* _SET PROBLEM_
In the part of the rows that opens with the line containing "Where should I click to: Click" and closes with the line containing "[x=321, y=54]", switch "watermelon" to "strawberry" and copy out only those lines, leaving the pictures out and changing nothing else.

* _EXTRACTED RECORDS_

____________________

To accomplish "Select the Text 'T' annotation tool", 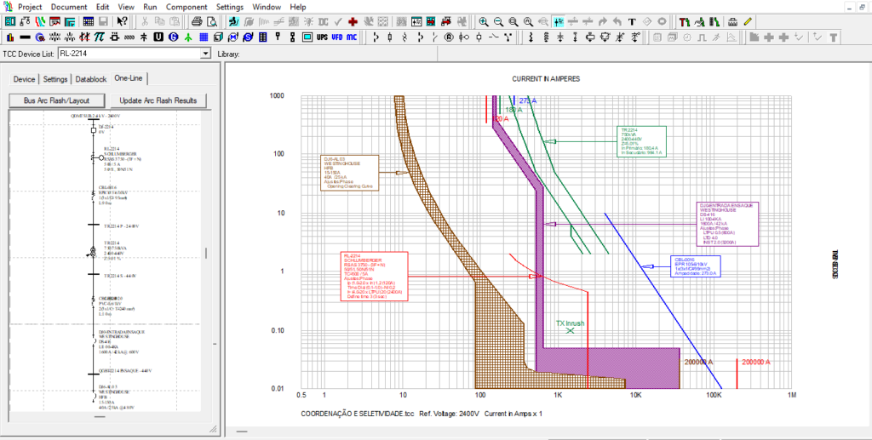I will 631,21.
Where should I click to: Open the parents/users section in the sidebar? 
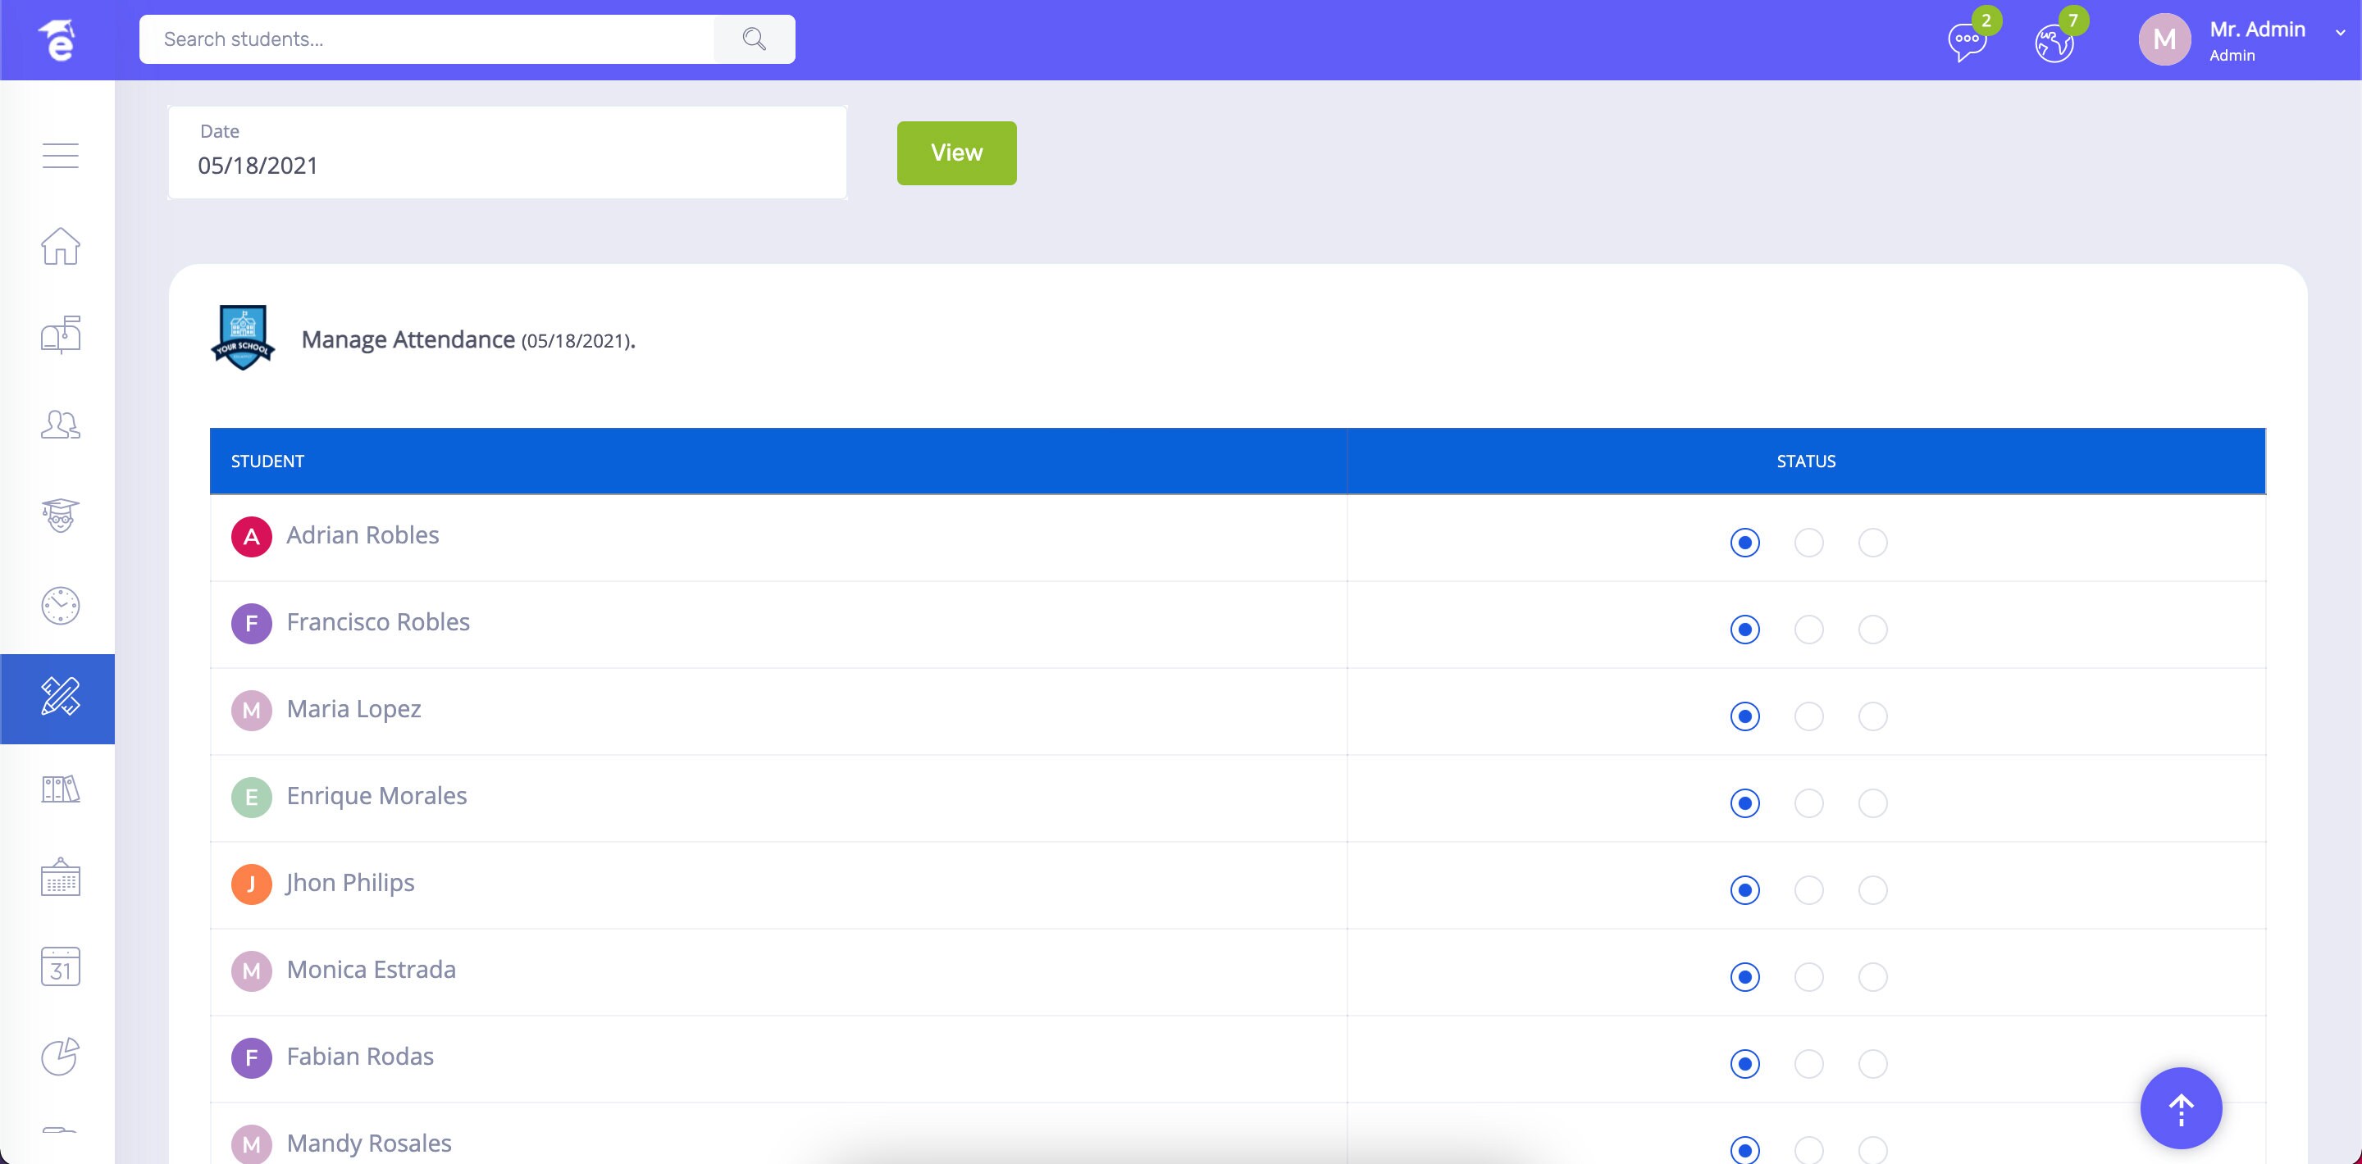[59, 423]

____________________

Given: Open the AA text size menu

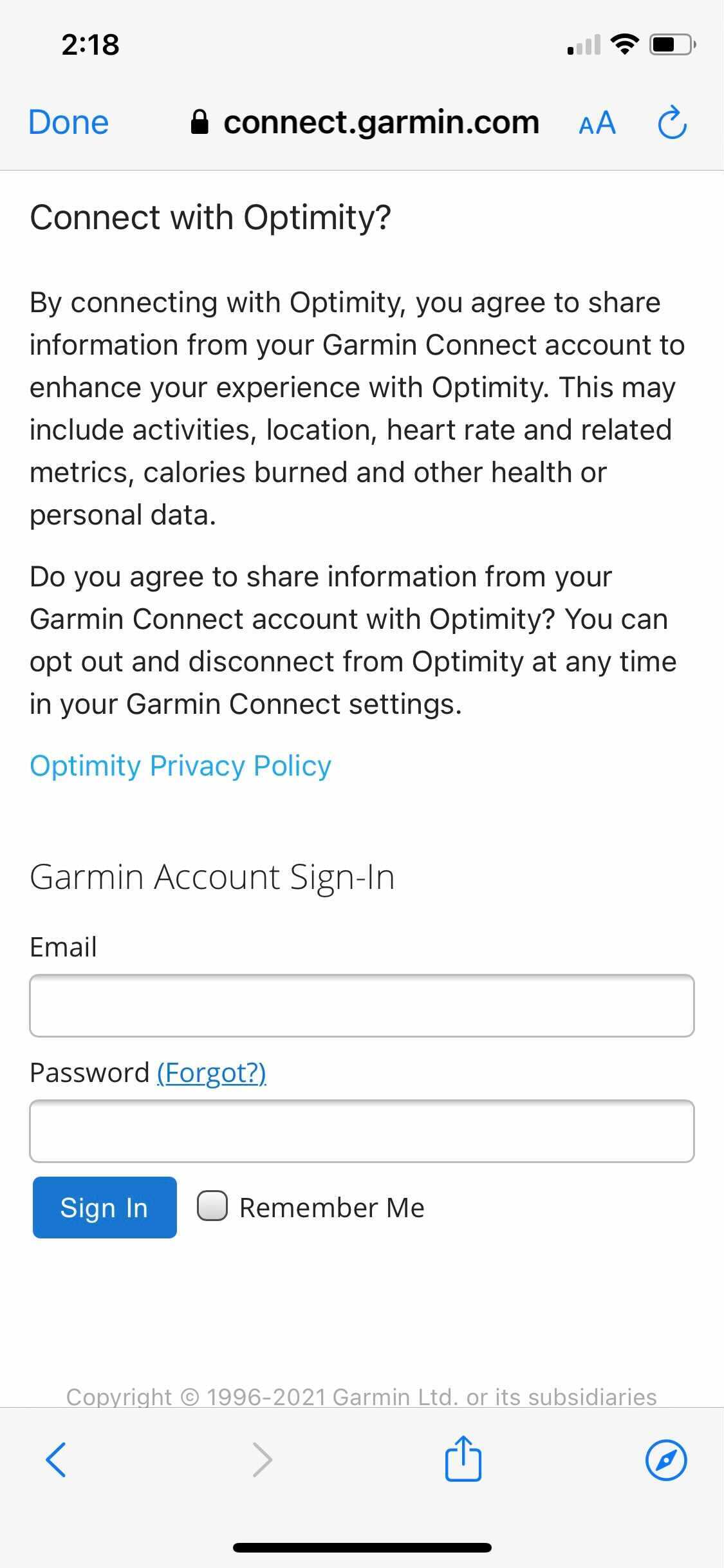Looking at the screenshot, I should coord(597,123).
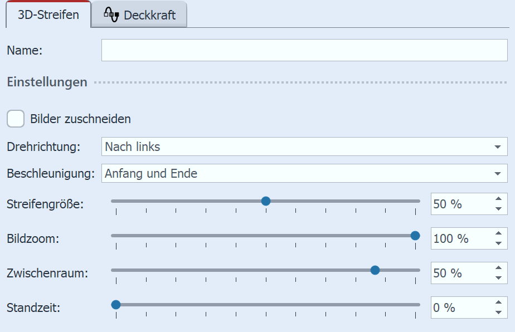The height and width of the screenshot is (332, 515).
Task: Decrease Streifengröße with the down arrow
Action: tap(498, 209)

____________________

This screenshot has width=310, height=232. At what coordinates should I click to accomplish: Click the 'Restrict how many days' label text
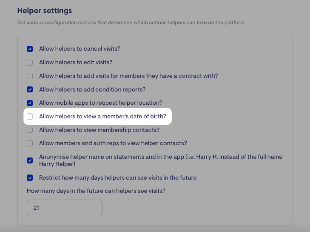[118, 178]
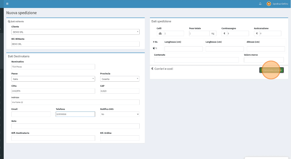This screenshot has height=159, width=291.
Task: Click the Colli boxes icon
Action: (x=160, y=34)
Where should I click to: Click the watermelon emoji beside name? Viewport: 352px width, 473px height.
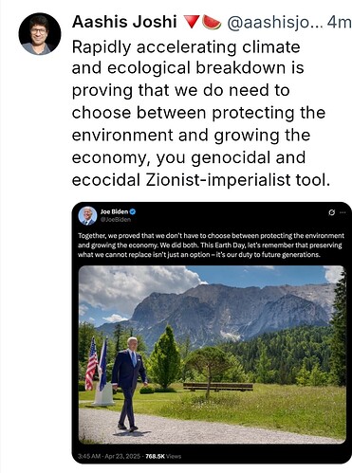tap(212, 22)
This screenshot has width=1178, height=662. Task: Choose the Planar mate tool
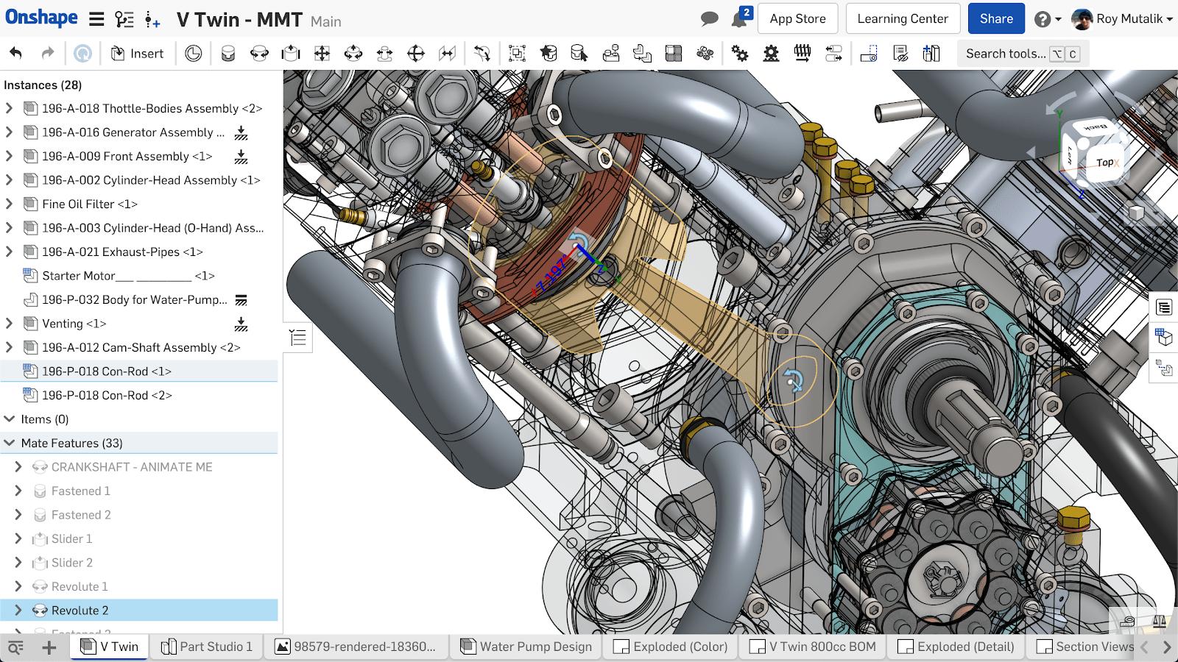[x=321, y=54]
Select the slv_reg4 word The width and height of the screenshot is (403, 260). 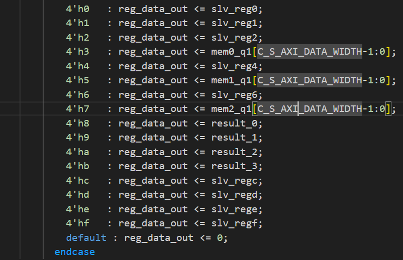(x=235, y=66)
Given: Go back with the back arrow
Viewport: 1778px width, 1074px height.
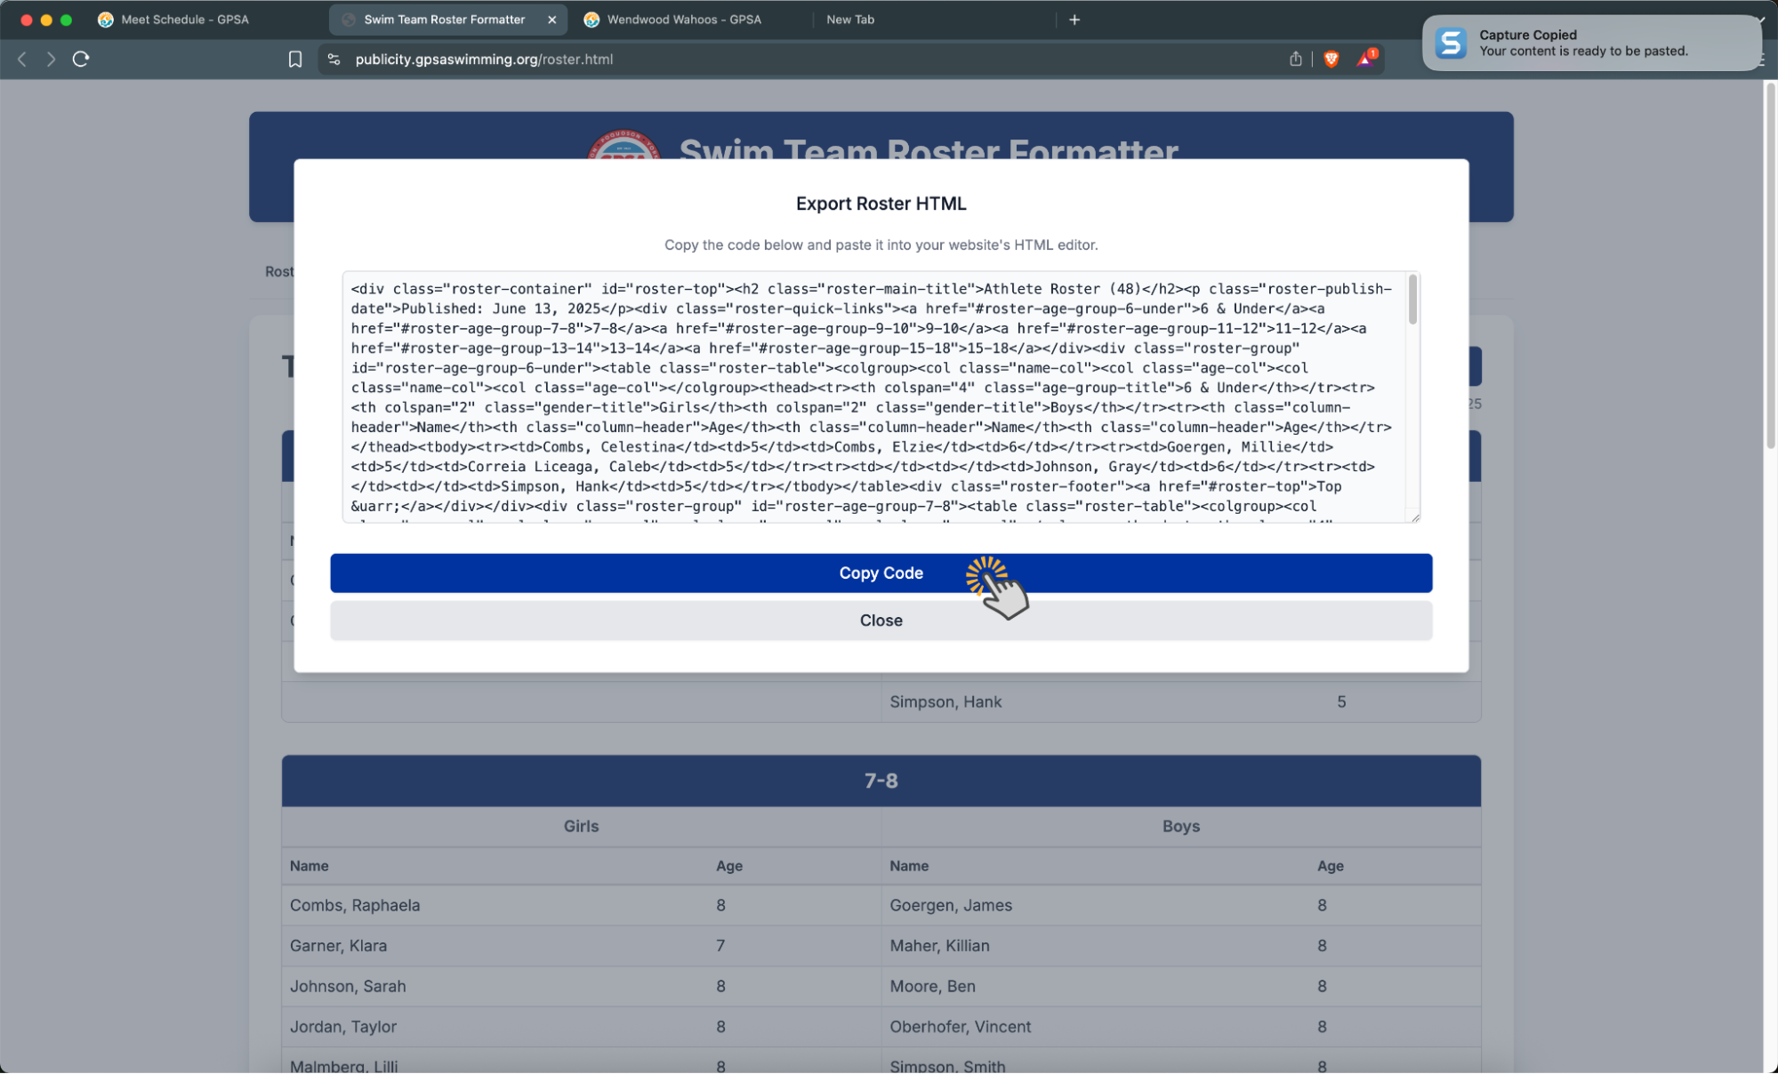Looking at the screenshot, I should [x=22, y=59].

____________________

* _WORKED ANSWER_
Where should I click to: Click the strawberry emoji beside name? Viewport: 352px width, 473px height.
tap(212, 22)
This screenshot has width=1178, height=662. Task: Choose the Planar mate tool
[x=321, y=54]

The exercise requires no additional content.